Dagmar made a strangled noise and Finn drew a blade of his own, then, to hold it to their father's skin.

Mikael, a renowned warrior, was unfazed. "Do you really think you're capable of killing me, boy?"

"For her, yes."

Finn's voice shook but Mikael made no comment. Hvitserk had stopped digging, too, to watch the commotion, and he knew that he was outnumbered.

Dagmar coughed when he released her.

"You will go to where your mother sleeps," Mikael repeated his order in a voice that was as cold as the air, "you will lie about what happened here tonight, and you will marry again as soon as the boy's family thinks you've grieved enough.."

The twins must have made the same expression, then, because their father's lip curled over his teeth again.

"Finn is to be wed within the year.
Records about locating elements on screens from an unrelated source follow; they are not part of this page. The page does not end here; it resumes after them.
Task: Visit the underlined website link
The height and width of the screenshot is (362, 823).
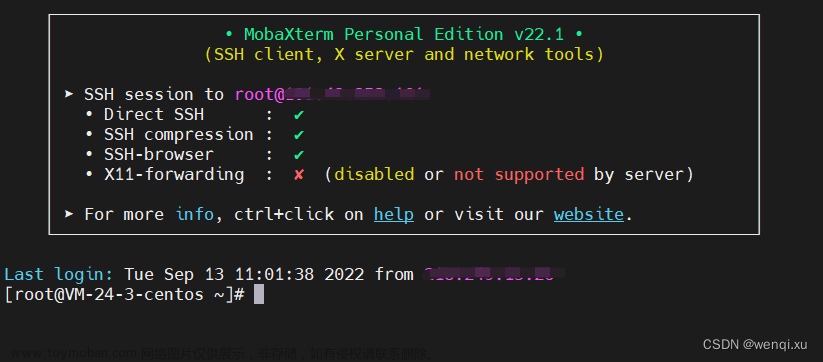Action: point(588,215)
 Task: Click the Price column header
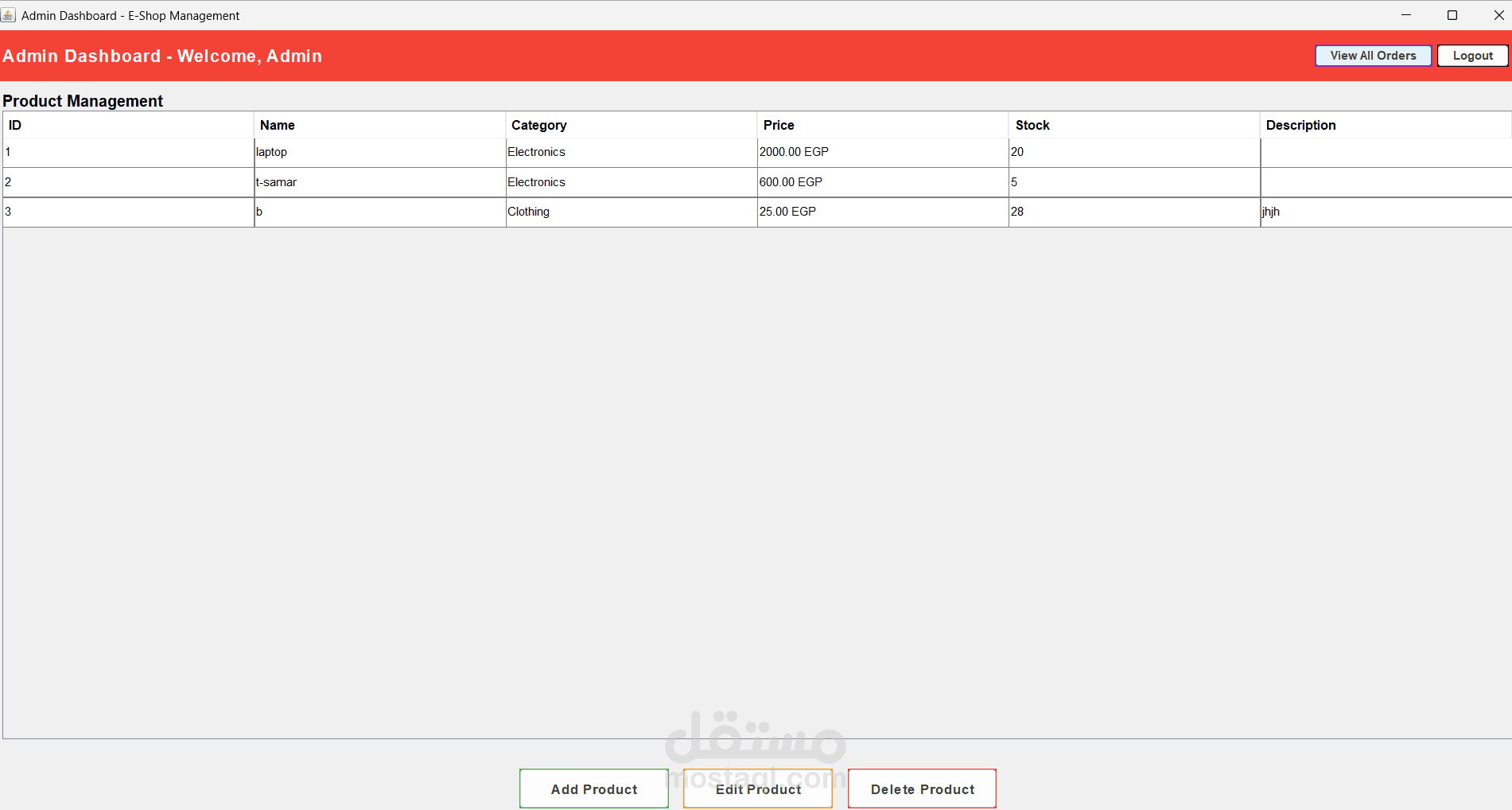pos(881,125)
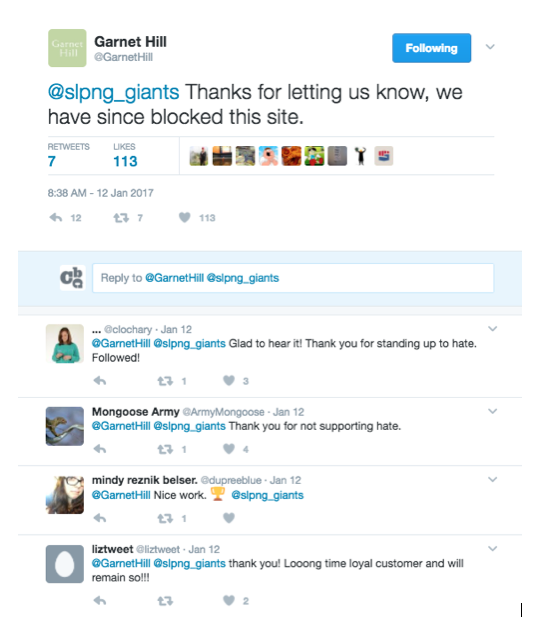Reply to mindy reznik belser's tweet

(x=100, y=518)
No daughter of mine will live a widow's life."

Before Dagmar could think to utter any further protest, Mikael turned to his quiet ward.
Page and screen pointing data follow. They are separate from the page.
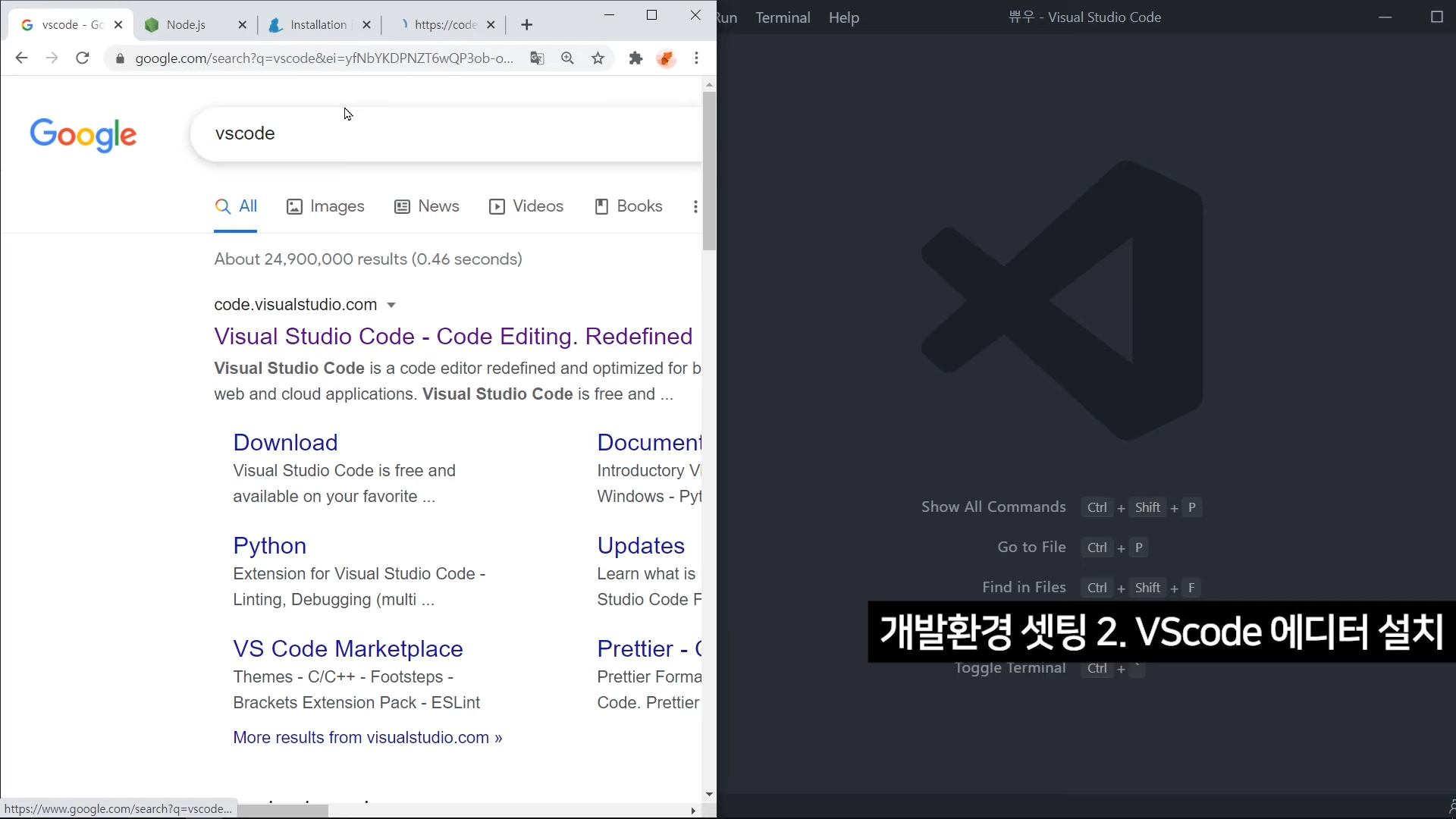Open the Help menu in VS Code
The width and height of the screenshot is (1456, 819).
(843, 17)
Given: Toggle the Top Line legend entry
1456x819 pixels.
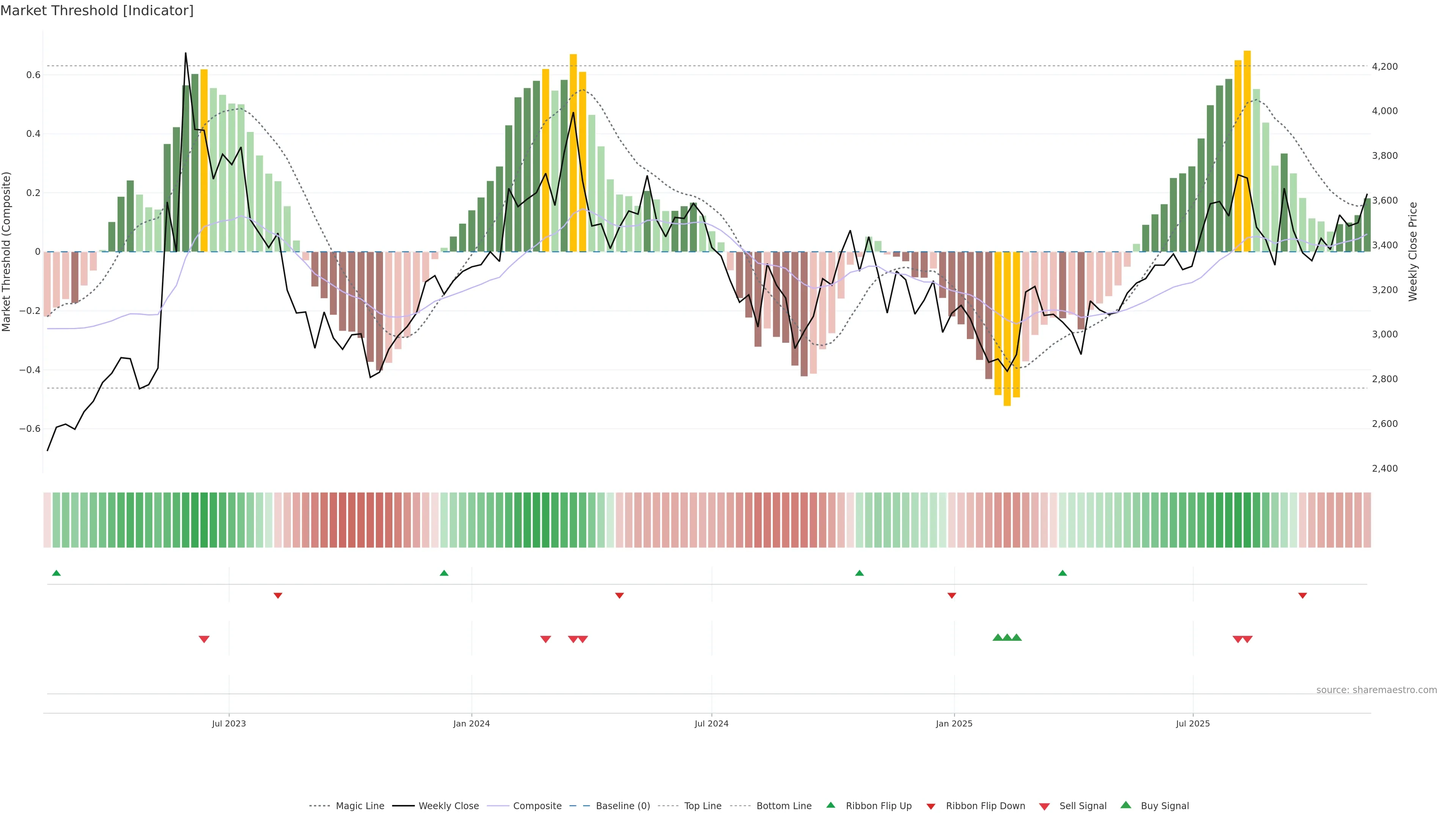Looking at the screenshot, I should 703,806.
"Hvitserk, take her back, will you? I have to speak to my son."

Hvitserk nodded and stuck his shovel back into the dirt. Dagmar looked at Finn, who stared back with an indiscernible emotion in his eyes and the silent permission for her to leave him, before resigning herself to her fate. She didn't resist the seventeen-year-old as he lifted her onto one of their horses, nor when he climbed on behind her and slid his arms around her waist to grab the reins.
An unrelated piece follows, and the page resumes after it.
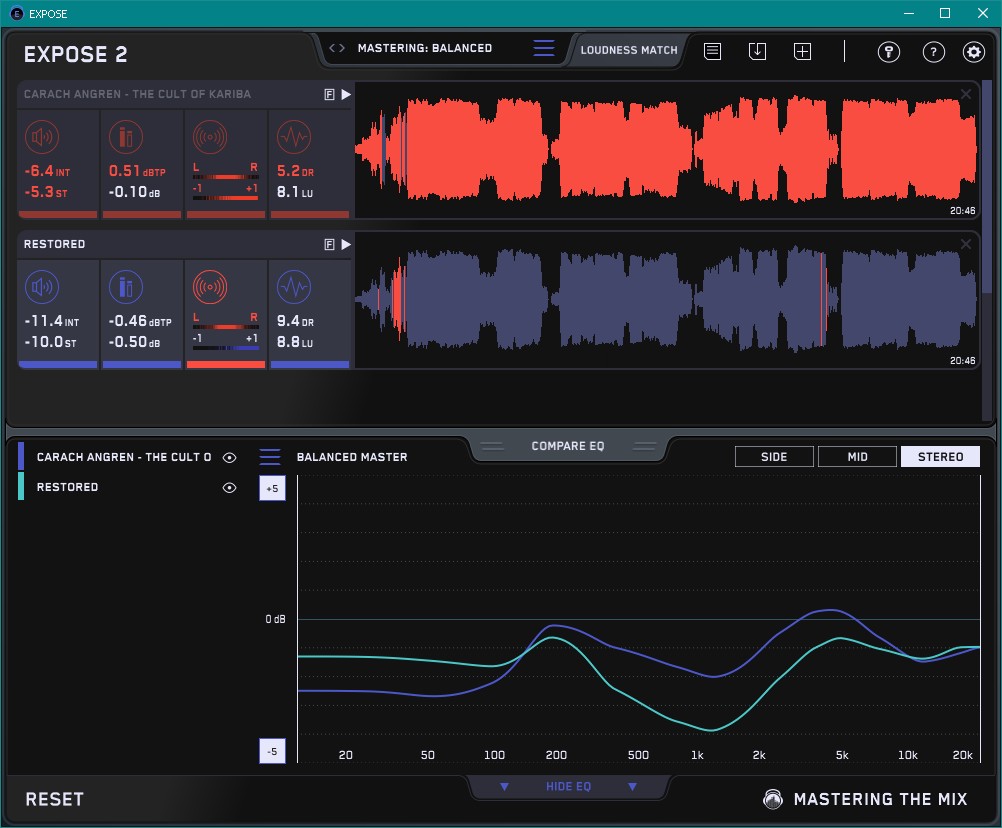Click the license key icon
This screenshot has width=1002, height=828.
888,52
"When you return, we'll discuss a bride price." He told his ward.

The burn of tears pricked her eyes, again, but she didn't give any of them the privilege of seeing her about to cry. She looked forward and focused on the darkness of the forest, and the way the horse's ribcage expanded with each breath; that meant that she didn't see Hvitserk's silent response, but she just had no energy to care anymore, and he was merciful enough to kick the horse into a trot before anything else could be discussed like she wasn't there.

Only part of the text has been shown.